- _TASK_
Nothing in the data is to be left out; copy it exactly.

Records contained in a dataset:
Content starts

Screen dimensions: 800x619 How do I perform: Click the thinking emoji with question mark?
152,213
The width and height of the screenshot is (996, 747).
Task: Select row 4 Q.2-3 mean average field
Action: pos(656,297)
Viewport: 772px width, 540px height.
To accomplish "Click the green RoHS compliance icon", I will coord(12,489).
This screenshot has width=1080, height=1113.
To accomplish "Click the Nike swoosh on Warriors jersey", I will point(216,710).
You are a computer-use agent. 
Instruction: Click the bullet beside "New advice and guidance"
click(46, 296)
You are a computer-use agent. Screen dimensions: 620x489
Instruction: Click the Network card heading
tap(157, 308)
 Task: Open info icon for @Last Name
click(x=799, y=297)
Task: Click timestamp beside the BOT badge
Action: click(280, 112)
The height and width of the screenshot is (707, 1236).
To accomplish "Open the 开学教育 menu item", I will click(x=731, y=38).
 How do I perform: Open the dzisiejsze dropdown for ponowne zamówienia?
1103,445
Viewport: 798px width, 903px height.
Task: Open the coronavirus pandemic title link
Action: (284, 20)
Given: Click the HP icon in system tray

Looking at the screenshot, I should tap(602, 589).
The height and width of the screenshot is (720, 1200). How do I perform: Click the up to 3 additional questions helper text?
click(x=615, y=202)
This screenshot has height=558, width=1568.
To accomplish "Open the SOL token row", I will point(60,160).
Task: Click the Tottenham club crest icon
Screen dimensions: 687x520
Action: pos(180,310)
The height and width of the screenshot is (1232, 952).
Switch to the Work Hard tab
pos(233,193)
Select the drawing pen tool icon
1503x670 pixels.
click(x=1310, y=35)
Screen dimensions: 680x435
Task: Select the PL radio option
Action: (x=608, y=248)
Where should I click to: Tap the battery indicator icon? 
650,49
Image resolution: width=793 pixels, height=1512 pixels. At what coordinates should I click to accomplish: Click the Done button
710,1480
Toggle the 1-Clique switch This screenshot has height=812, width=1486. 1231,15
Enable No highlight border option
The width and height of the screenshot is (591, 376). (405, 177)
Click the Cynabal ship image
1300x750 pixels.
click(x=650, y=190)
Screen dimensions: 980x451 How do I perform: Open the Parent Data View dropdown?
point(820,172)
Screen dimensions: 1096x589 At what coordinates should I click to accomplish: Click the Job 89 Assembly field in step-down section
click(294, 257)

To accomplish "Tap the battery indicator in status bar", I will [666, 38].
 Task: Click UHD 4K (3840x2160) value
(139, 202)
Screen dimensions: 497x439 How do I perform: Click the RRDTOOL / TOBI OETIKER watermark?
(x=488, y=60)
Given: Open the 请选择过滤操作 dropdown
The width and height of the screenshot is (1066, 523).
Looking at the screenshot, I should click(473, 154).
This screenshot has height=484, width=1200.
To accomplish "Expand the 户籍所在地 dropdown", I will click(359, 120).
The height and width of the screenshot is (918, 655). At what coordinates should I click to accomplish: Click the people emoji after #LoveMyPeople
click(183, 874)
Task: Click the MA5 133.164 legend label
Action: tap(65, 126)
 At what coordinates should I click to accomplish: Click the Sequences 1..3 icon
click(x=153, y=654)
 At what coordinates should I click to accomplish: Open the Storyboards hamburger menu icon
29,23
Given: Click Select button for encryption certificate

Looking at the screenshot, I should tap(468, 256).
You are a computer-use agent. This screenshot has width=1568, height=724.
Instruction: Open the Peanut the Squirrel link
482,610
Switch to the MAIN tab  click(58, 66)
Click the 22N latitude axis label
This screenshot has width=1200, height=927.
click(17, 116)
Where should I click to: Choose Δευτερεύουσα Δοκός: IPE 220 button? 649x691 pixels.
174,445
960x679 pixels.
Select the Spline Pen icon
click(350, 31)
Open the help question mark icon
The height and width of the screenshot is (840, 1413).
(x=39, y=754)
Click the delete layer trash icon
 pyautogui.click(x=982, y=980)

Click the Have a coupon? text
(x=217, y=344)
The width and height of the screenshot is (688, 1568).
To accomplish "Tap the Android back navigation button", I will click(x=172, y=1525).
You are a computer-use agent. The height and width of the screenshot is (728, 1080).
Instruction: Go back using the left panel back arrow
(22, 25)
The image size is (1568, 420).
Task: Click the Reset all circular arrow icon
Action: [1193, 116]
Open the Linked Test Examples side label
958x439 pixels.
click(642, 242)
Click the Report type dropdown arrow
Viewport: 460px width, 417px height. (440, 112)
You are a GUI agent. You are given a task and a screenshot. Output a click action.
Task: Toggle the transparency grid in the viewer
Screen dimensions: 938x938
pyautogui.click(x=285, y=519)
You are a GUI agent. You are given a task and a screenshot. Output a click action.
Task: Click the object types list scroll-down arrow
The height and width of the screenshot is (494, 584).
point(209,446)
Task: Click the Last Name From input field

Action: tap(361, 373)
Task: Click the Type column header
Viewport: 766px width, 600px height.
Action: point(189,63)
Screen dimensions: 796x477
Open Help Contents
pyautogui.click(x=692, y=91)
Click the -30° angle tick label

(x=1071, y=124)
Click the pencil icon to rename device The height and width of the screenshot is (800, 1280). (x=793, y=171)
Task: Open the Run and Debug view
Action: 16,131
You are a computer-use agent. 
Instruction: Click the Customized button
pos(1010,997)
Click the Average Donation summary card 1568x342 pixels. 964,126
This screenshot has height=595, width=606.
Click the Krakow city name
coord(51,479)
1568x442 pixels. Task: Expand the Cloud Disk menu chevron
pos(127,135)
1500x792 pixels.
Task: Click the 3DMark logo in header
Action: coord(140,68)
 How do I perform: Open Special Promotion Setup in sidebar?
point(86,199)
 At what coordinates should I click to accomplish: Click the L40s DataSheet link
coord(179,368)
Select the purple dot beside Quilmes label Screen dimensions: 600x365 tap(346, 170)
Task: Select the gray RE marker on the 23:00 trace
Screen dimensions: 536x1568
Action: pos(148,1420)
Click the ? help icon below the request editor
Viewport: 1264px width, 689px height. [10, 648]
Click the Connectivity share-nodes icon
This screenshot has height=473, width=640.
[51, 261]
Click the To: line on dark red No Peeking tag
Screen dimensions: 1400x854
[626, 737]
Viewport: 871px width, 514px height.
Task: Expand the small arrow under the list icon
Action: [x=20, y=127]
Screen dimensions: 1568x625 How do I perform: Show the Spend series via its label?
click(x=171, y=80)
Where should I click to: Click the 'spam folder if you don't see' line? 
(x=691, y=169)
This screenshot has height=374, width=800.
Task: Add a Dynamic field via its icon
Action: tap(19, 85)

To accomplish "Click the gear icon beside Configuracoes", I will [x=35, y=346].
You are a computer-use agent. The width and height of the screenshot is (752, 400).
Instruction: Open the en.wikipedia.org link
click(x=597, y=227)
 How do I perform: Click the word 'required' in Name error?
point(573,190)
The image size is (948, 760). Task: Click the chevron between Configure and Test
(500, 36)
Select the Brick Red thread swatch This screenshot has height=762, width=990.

Content ends

- _RESPONSE FOR THIS EXERCISE_
Screen dimensions: 800x619 How do I perform: Click the thinking emoji with question mark?
152,213
The width and height of the screenshot is (996, 747).
Task: Select row 4 Q.2-3 mean average field
Action: pos(656,297)
Viewport: 772px width, 540px height.
To accomplish "Click the green RoHS compliance icon", I will coord(12,489).
This screenshot has width=1080, height=1113.
To accomplish "Click the Nike swoosh on Warriors jersey", I will point(216,710).
You are a computer-use agent. 
Instruction: Click the bullet beside "New advice and guidance"
click(46, 296)
You are a computer-use agent. Screen dimensions: 620x489
Instruction: Click the Network card heading
tap(157, 308)
 Task: Open info icon for @Last Name
click(x=799, y=297)
Task: Click timestamp beside the BOT badge
Action: click(280, 112)
The height and width of the screenshot is (707, 1236).
To accomplish "Open the 开学教育 menu item", I will click(x=731, y=38).
 How do I perform: Open the dzisiejsze dropdown for ponowne zamówienia?
1103,445
Viewport: 798px width, 903px height.
Task: Open the coronavirus pandemic title link
Action: (284, 20)
Given: Click the HP icon in system tray

Looking at the screenshot, I should tap(602, 589).
The height and width of the screenshot is (720, 1200). How do I perform: Click the up to 3 additional questions helper text?
click(x=615, y=202)
This screenshot has height=558, width=1568.
To accomplish "Open the SOL token row", I will point(60,160).
Task: Click the Tottenham club crest icon
Screen dimensions: 687x520
Action: pos(180,310)
The height and width of the screenshot is (1232, 952).
Switch to the Work Hard tab
pos(233,193)
Select the drawing pen tool icon
1503x670 pixels.
click(x=1310, y=35)
Screen dimensions: 680x435
Task: Select the PL radio option
Action: (x=608, y=248)
Where should I click to: Tap the battery indicator icon? 
650,49
Image resolution: width=793 pixels, height=1512 pixels. At what coordinates should I click to accomplish: Click the Done button
710,1480
Toggle the 1-Clique switch This screenshot has height=812, width=1486. 1231,15
Enable No highlight border option
The width and height of the screenshot is (591, 376). (405, 177)
Click the Cynabal ship image
1300x750 pixels.
click(x=650, y=190)
Screen dimensions: 980x451 How do I perform: Open the Parent Data View dropdown?
point(820,172)
Screen dimensions: 1096x589 At what coordinates should I click to accomplish: Click the Job 89 Assembly field in step-down section
click(294, 257)

To accomplish "Tap the battery indicator in status bar", I will [666, 38].
 Task: Click UHD 4K (3840x2160) value
(139, 202)
Screen dimensions: 497x439 How do I perform: Click the RRDTOOL / TOBI OETIKER watermark?
(x=488, y=60)
Given: Open the 请选择过滤操作 dropdown
The width and height of the screenshot is (1066, 523).
Looking at the screenshot, I should click(473, 154).
This screenshot has height=484, width=1200.
To accomplish "Expand the 户籍所在地 dropdown", I will click(359, 120).
The height and width of the screenshot is (918, 655). At what coordinates should I click to accomplish: Click the people emoji after #LoveMyPeople
click(183, 874)
Task: Click the MA5 133.164 legend label
Action: tap(65, 126)
 At what coordinates should I click to accomplish: Click the Sequences 1..3 icon
click(x=153, y=654)
 At what coordinates should I click to accomplish: Open the Storyboards hamburger menu icon
29,23
Given: Click Select button for encryption certificate

Looking at the screenshot, I should tap(468, 256).
You are a computer-use agent. This screenshot has width=1568, height=724.
Instruction: Open the Peanut the Squirrel link
482,610
Switch to the MAIN tab  click(58, 66)
Click the 22N latitude axis label
This screenshot has width=1200, height=927.
click(17, 116)
Where should I click to: Choose Δευτερεύουσα Δοκός: IPE 220 button? 649x691 pixels.
174,445
960x679 pixels.
Select the Spline Pen icon
click(350, 31)
Open the help question mark icon
The height and width of the screenshot is (840, 1413).
(x=39, y=754)
Click the delete layer trash icon
 pyautogui.click(x=982, y=980)

Click the Have a coupon? text
(x=217, y=344)
The width and height of the screenshot is (688, 1568).
To accomplish "Tap the Android back navigation button", I will click(x=172, y=1525).
You are a computer-use agent. The height and width of the screenshot is (728, 1080).
Instruction: Go back using the left panel back arrow
(22, 25)
The image size is (1568, 420).
Task: Click the Reset all circular arrow icon
Action: [1193, 116]
Open the Linked Test Examples side label
958x439 pixels.
click(642, 242)
Click the Report type dropdown arrow
Viewport: 460px width, 417px height. (440, 112)
You are a GUI agent. You are given a task and a screenshot. Output a click action.
Task: Toggle the transparency grid in the viewer
Screen dimensions: 938x938
pyautogui.click(x=285, y=519)
You are a GUI agent. You are given a task and a screenshot. Output a click action.
Task: Click the object types list scroll-down arrow
The height and width of the screenshot is (494, 584).
point(209,446)
Task: Click the Last Name From input field

Action: tap(361, 373)
Task: Click the Type column header
Viewport: 766px width, 600px height.
Action: point(189,63)
Screen dimensions: 796x477
Open Help Contents
pyautogui.click(x=692, y=91)
Click the -30° angle tick label

(x=1071, y=124)
Click the pencil icon to rename device The height and width of the screenshot is (800, 1280). (x=793, y=171)
Task: Open the Run and Debug view
Action: 16,131
You are a computer-use agent. 
Instruction: Click the Customized button
pos(1010,997)
Click the Average Donation summary card 1568x342 pixels. 964,126
This screenshot has height=595, width=606.
Click the Krakow city name
coord(51,479)
1568x442 pixels. Task: Expand the Cloud Disk menu chevron
pos(127,135)
1500x792 pixels.
Task: Click the 3DMark logo in header
Action: coord(140,68)
 How do I perform: Open Special Promotion Setup in sidebar?
point(86,199)
 At what coordinates should I click to accomplish: Click the L40s DataSheet link
coord(179,368)
Select the purple dot beside Quilmes label Screen dimensions: 600x365 tap(346, 170)
Task: Select the gray RE marker on the 23:00 trace
Screen dimensions: 536x1568
Action: pos(148,1420)
Click the ? help icon below the request editor
Viewport: 1264px width, 689px height. [10, 648]
Click the Connectivity share-nodes icon
This screenshot has height=473, width=640.
[51, 261]
Click the To: line on dark red No Peeking tag
Screen dimensions: 1400x854
[626, 737]
Viewport: 871px width, 514px height.
Task: Expand the small arrow under the list icon
Action: [x=20, y=127]
Screen dimensions: 1568x625 How do I perform: Show the Spend series via its label?
click(x=171, y=80)
Where should I click to: Click the 'spam folder if you don't see' line? 
(x=691, y=169)
This screenshot has height=374, width=800.
Task: Add a Dynamic field via its icon
Action: tap(19, 85)

To accomplish "Click the gear icon beside Configuracoes", I will [x=35, y=346].
You are a computer-use agent. The width and height of the screenshot is (752, 400).
Instruction: Open the en.wikipedia.org link
click(x=597, y=227)
 How do I perform: Click the word 'required' in Name error?
point(573,190)
The image size is (948, 760). Task: Click the chevron between Configure and Test
(500, 36)
Select the Brick Red thread swatch This screenshot has height=762, width=990.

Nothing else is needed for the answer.